The cameraman rushed up the hill, then back down to the water’s edge, torn between primal fear and the need to capture the unspeakable. 

The water kept coming. Semi-trailers churned in a frothy sea rising up walls to cover windows, then doors, higher and higher, until the buildings themselves wavered and broke, washed from their foundations. I was mesmerized by the unfettered power of nature as it swept humanity from its pedestal.

Morning Edition moved to the next story, ending my mind’s fascinating replay of last night’s disaster footage.

 I listened to a segment in the ongoing coverage of this year’s inductees to the Rock and Roll Hall of Fame.

Neil Diamond, an alert sounded. I ignored it, entranced, my mind finally coming to life as I contemplated the artist copying earlier works trying to find his own groove.

And then I heard it: the first few notes of “Solitary Man.” I dove for the remote, couldn’t find it in the bedcovers. I lunged across the room but the song was full on before I could power down the stereo.

I’ve never been able to listen to his music.

Diamond hits the grief note that shatters the crystal containment structure I erected to protect my emotional core. His music vibrates the pain of loss through my mind, shaking the ground beneath me.

The cameraman’s footage had ended abruptly on a close-up of a small group of people standing on a pile of debris, water rushing around their feet.

I headed for the shower.  It’s not practical to grieve every disaster that befalls us. But the music played on in my head.

An estimated ten thousand dead.

“…me and Sue, but that died too…”

The music reverberated in a loop.

Melting rods sent flames through subconscious chambers, blowing the top off one grief container after another.  I felt the brokenhearted scream of an abandoned Katrina dog. How could I have known I would hear something so tragic on an episode of “The Dog Whisperer”?

Toxic emotion can’t be outlived, only contained.

Daylight savings ended yesterday, I remembered. 300mg of Wellbutrin would hit my synapses an hour later than normal. Plus I slept late.

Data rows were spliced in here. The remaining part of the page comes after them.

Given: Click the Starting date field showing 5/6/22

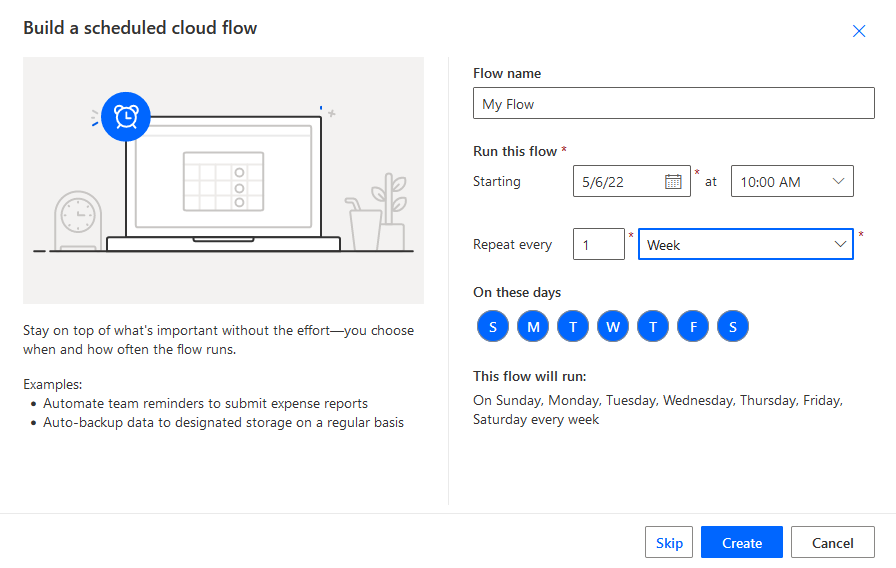Looking at the screenshot, I should (x=631, y=181).
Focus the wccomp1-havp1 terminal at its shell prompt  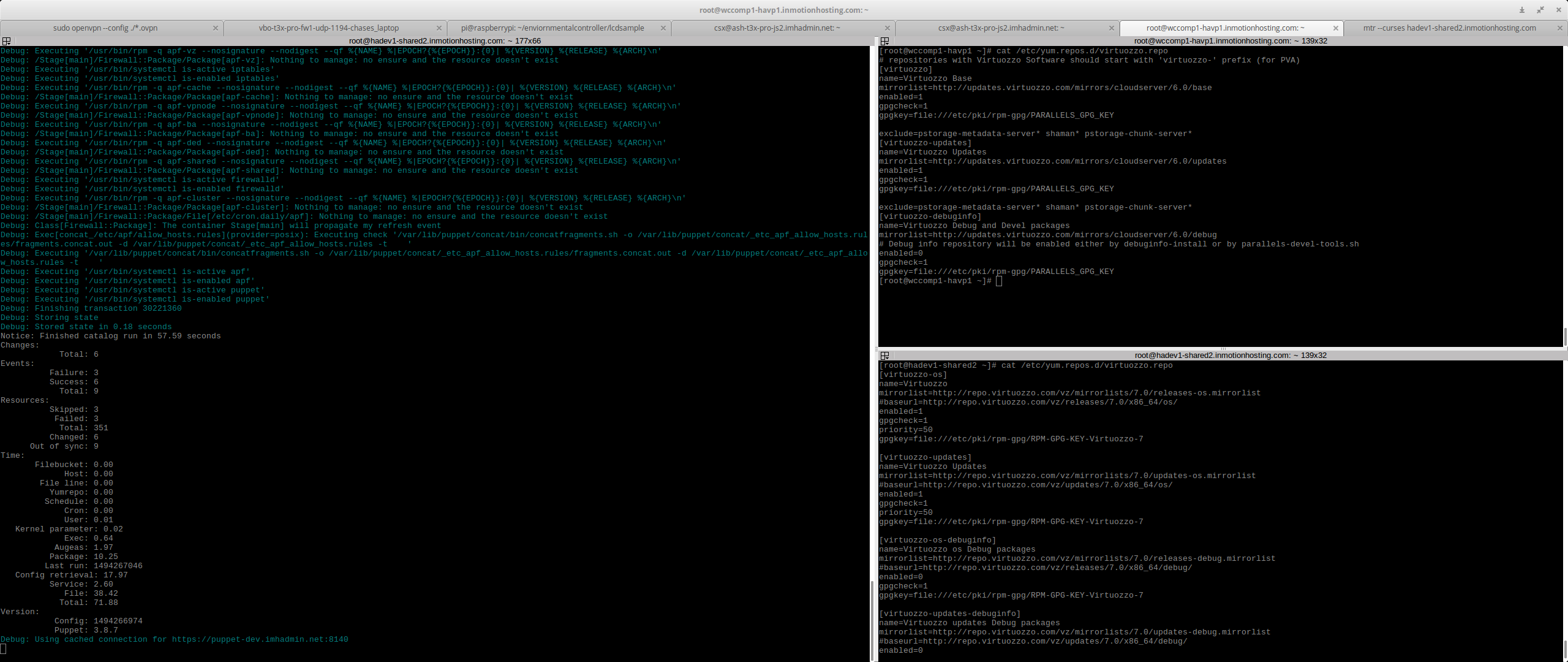999,281
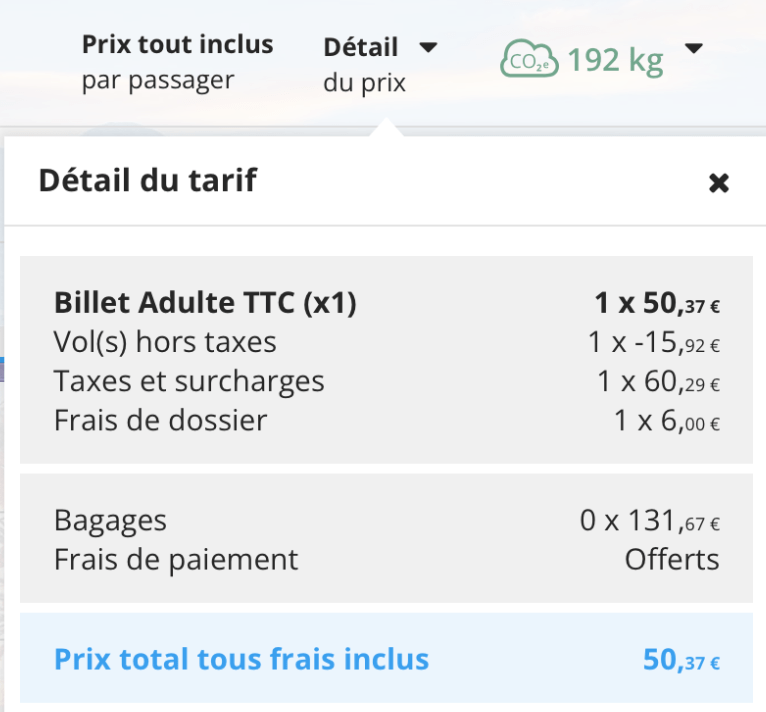Click the 0 x 131,67 € baggage amount
The width and height of the screenshot is (766, 712).
(649, 520)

“…right or wrong, weak or strong…”

I dressed in a frenzy, hoping to outrun the sounds and images — levees breaking, clouds of radioactive smoke rising.

“…Don’t know that I will but until I can find…”

I saw one face of the ten thousand. I heard one cry – from the cars, the buildings, on the streets, in the water – of one unbearable loss.

“…I’ll be what I am, a solitary man…”

I gulped down the meds at the kitchen sink. In the office Watson heard me. The sound of crying broke through the ache in his joints brought on by the rain.

“What’s wrong?”

“They played a Neil Diamond song on NPR.” I sobbed and collapsed on the chair next to him.

He put an arm around me and queued up iTunes.

He knows. You can’t outrun the pain, can’t fight emotion with intellect.

No, you fight music with music.

He pressed a button and turned up the volume.

Boogie woogie piano notes swirled like starlings around my head. Saxophone idled by like a slow moving train. 

“…Jockomo feena nay. Jockomo feena nay. Baby you don’t like, now it was time I say… you gotta jockomo feena nay….”

Hoodoo music waved funky feathers and gris-gris, Creole medicine magic to chase the water back.

“…my grandpa, tell your grandpa, they was sitting along the bayou…”

The music flowed through me as I dug out of the mud and wiped the tears from my cheeks.

“…Iko iko feena ney….”

I walked to the back door to let Rumsfeld outside. He frolicked into crisp morning sunshine on grass shimmering with spring rain.